The Lady and the Tigers: The Story of the Remarkable Woman Who Served with the Flying Tigers in Burma and China, 1941-1942

· Warbird Books

About this ebook

Olga Greenlaw kept the "war diary" of the American Volunteer Group--the Flying Tigers--while those gallant mercenaries defended Burma and China from Japanese aggression during the opening months of the Pacific War. Returning to the United States in 1942, she wrote The Lady and the Tigers, which war correspondent Leland Stowe hailed as "an authoritative, gutsy and true to life story of the AVG." 

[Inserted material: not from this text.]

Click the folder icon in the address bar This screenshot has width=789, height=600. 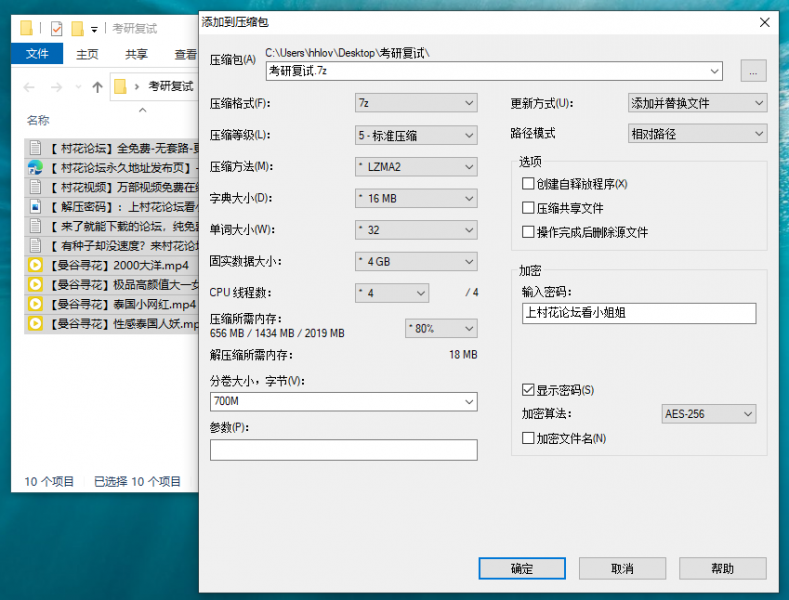coord(120,87)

Out of print for more than half a century, her book has been brought up to date by Daniel Ford, author of  the AVG's definitive history, Flying Tigers: Claire Chennault and His American Volunteers. What's more, Ford explains for the first time where Olga and Harvey Greenlaw came from, how they became caught up in the saga of the Flying Tigers, and what happened to them after their tumultuous year with the AVG.

About the author

Born in Mexico, Olga Greenlaw moved to Los Angeles as a teenager with her mother and sisters. She married a failed-up West Point graduate and joined him in China, where in time they were recruited by Claire Chennault to help organize and manage the American Volunteer Group, a covert force of US military pilots intended to help China resist Japanese aggression.

Daniel Ford has spent a lifetime studying the wars of the past hundred years. He was a reporter in Vietnam, earned a master's degree in War Studies from King's College London, and wrote the definitive history of Claire Chennault and the Flying Tigers. He edited and annotated The Lady and the Tigers with the help of Olga Greenlaw's sister, Alicia Schweizer, who is now buried in Arlington National Cemetery.